Requirement 1: In the jokes, what name does the horse say is really his?
Requirement 2: Rewrite the stretch of the jokes from "I told her no." through "and interrupted him!", putting "barn" in place of "stable".

"Purina Dog Chow"*
*Yesterday I was buying a large bag of Purina dog
chow for Rocky the wonder dog at Wal-Mart and
was about to check out.
A woman behind me asked if I had a dog. What
did she think I had, an elephant? So since I'm
retired, with little to do, on impulse, I told her
that no, I didn't have a dog, and that I was
starting the Purina Diet again! Although I probably
shouldn't, because I'd ended up in the hospital last
time, but that I'd lost 50 pounds before I awakened
in an intensive care ward with tubes coming out of
most of my orifices and IVs in both arms.
I told her that it was essentially a perfect diet and
that the way that it works is to load your pants
pockets with Purina nuggets and simply eat one
or two every time you feel hungry, and that the
food is nutritionally complete so I was going to try it again.
(I have to mention here that practically everyone
in the line was by now enthralled with my story!)
Horrified, she asked if I ended up in intensive care
because the dog food poisoned me.
I told her no. I stepped off a curb to sniff an Irish
Setter's butt and a car hit us both.
I thought the guy behind her was going to have
a heart attack, he was laughing so hard!
WAL-MART won't let me shop there ANYMORE!
*******************************************************
"Randy Horse"*
*Each day a man walked into his stable to ride his
horse, John. He would call out, "Hey there, John,
old buddy, how's everything today?" and then
bridle his horse.
One day while going through this routine he said,
"Hey there, John..." when, to his surprise, the
horse turned around and interrupted him!
He said, "For months now, you've walked in here
and said, 'Hey there, John, old buddy, how's
everything today?' and I'm tired of it! You never
wait for an answer, and besides, my name is Randy!"
And with that, the horse took off running!
Shocked, the owner took off after the horse trying
to catch it. Seeing the pursuit, his dog joined the
chase. After a while the man became tired and
stopped to rest at the side of the road. He took
out his handkerchief and wiped his face as his dog,
who had continued the chase, came back also now
breathless, and sat down beside him.
The man wondered aloud, "I've never heard a
horse talk before!"
"Me neither!" said the dog, gasping for air.

Dataset extract:
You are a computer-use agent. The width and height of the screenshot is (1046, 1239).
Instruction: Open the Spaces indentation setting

* * *

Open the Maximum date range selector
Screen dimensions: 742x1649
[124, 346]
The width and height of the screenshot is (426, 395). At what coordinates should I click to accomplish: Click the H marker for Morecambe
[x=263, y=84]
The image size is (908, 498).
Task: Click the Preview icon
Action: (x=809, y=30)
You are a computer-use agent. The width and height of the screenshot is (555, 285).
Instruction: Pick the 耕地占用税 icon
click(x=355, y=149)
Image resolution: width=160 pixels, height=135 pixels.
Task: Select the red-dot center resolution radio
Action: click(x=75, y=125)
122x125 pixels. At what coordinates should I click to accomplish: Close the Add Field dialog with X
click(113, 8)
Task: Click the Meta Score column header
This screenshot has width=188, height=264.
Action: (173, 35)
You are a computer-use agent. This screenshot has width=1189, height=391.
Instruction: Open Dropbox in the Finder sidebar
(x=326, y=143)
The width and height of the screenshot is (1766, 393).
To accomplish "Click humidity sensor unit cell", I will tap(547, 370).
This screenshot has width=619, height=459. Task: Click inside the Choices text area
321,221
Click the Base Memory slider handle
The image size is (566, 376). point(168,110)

Written solution 1: Randy

Written solution 2:
I told her no. I stepped off a curb to sniff an Irish
Setter's butt and a car hit us both.
I thought the guy behind her was going to have
a heart attack, he was laughing so hard!
WAL-MART won't let me shop there ANYMORE!
*******************************************************
"Randy Horse"*
*Each day a man walked into his barn to ride his
horse, John. He would call out, "Hey there, John,
old buddy, how's everything today?" and then
bridle his horse.
One day while going through this routine he said,
"Hey there, John..." when, to his surprise, the
horse turned around and interrupted him!